Work request => Report every line of the records below that includes the string "computer".

Information given =>
┄┄┄┄┄┄┄┄┄┄
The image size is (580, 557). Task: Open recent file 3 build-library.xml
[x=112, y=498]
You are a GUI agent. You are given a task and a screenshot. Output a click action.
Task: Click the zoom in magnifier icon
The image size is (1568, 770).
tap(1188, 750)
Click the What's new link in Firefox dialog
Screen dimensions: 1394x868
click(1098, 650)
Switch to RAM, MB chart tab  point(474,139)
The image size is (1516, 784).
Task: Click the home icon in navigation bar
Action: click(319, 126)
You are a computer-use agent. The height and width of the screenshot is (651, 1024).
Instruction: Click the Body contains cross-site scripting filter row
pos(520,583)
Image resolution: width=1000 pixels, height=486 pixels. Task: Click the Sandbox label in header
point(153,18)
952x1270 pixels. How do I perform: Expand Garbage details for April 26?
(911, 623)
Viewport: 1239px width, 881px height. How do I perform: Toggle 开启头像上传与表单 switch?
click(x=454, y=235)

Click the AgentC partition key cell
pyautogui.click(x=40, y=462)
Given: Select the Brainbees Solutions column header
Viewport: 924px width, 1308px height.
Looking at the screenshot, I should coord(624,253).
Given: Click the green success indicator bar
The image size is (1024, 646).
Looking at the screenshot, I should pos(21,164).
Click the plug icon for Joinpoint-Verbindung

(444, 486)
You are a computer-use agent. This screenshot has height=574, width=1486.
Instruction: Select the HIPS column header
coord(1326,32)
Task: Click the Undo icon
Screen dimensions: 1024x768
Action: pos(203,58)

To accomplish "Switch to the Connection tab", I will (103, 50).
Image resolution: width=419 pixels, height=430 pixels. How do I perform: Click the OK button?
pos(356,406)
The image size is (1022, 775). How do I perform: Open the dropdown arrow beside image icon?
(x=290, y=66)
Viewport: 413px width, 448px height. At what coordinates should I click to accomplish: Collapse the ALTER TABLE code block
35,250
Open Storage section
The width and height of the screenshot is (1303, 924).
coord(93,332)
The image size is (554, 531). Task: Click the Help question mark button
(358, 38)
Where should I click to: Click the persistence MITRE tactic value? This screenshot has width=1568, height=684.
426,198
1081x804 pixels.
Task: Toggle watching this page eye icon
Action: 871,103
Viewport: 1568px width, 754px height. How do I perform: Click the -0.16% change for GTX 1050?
┄┄┄┄┄┄┄┄┄┄
Result below =>
You are a computer-use agent. The height and width of the screenshot is (651, 1024).
You are a computer-use agent. This screenshot has height=574, width=1486.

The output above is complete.